MiFID currently requires firms, when providing investment services other than investment advice or portfolio management, to obtain information regarding their existing or potential clients’ knowledge and experience relevant to a specific service or product, to enable the firm to assess whether it is appropriate for the client. (Professional clients are assumed to have sufficient knowledge and experience.)

Firms are not required to carry out this appropriateness assessment where the service being provided is ‘execution only’ and the financial instruments are either listed shares, money market instruments, bonds or other forms of securitised debt, UCITS funds or other non-complex financial instruments.

The MiFID Implementing Directive set out four criteria for assessing when a financial instrument is non-complex, and ESMA’s predecessor (CESR) provided guidance in a Q&A in 2009 on the distinction between complex and non-complex products.
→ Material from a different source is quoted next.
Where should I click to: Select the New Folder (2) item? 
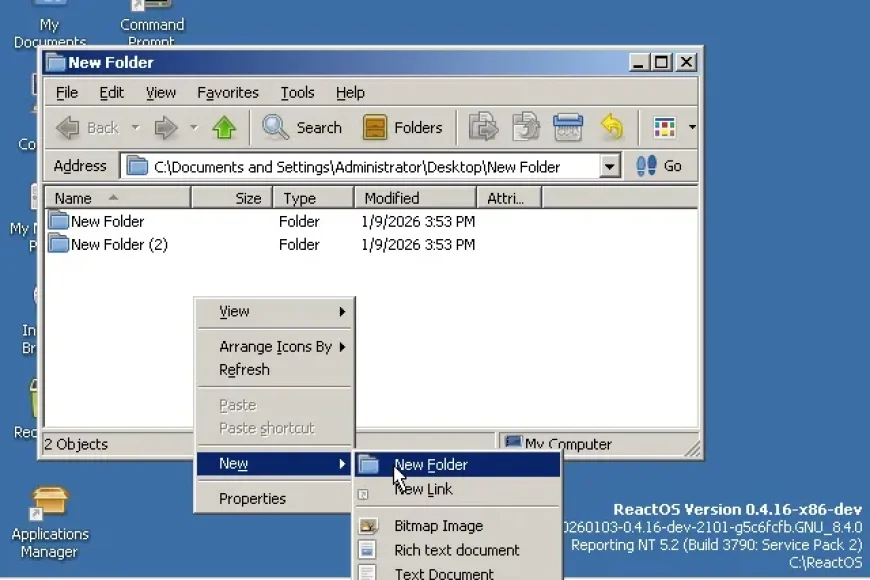coord(118,244)
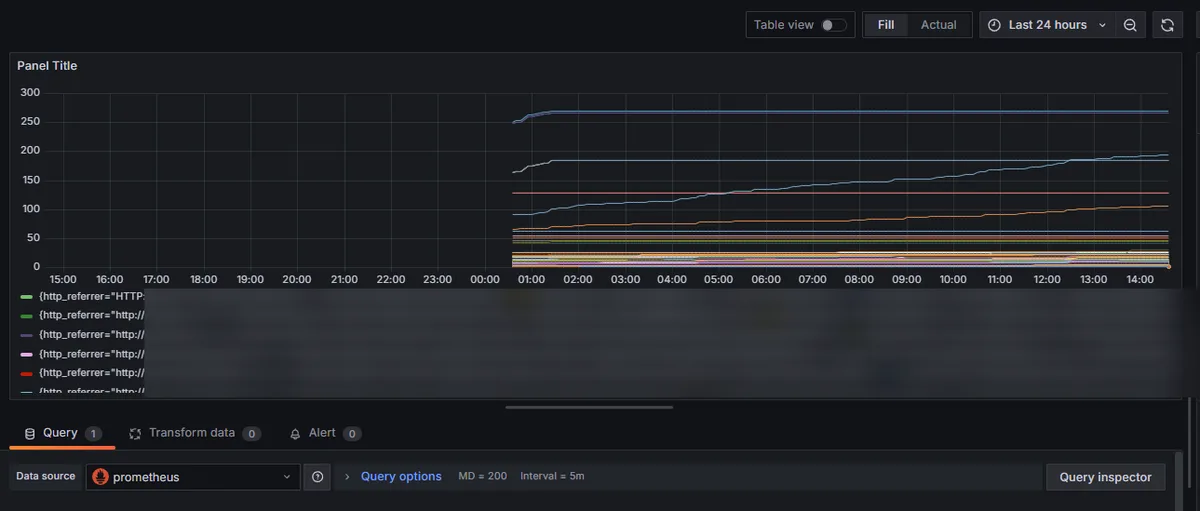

What is new in MiFID II Level 1?

MiFID II modifies the existing list of financial instruments where no appropriateness analysis is required as follows (which narrows the scope of execution-only business):

  • shares admitted to trading on a regulated market, an equivalent third country market or a multi-lateral trading facility, where these are shares in companies (except shares in non-UCITS collective investment undertakings and shares that embed a derivative);
  • bonds and other forms of securitised debt admitted to trading on a regulated market, an equivalent third country market or a multi-lateral trading facility and money market instruments (except those that embed a derivative or incorporate a structure which makes it difficult for the client to understand the risk involved);
  • shares or units in UCITS (except structured UCITS);
  • structured deposits (except those that incorporate a structure which makes it difficult for the client to understand the risk of return or the cost of exiting the product before term); and
  • other non-complex financial instruments.

In addition, it clarifies that where credit is provided (i.e. discussions on existing credit facilities, overdrafts and current accounts), an appropriateness analysis will always be required.

Further, where a package of services or products is provided and a suitability assessment is not required, the overall bundled package must be assessed as appropriate.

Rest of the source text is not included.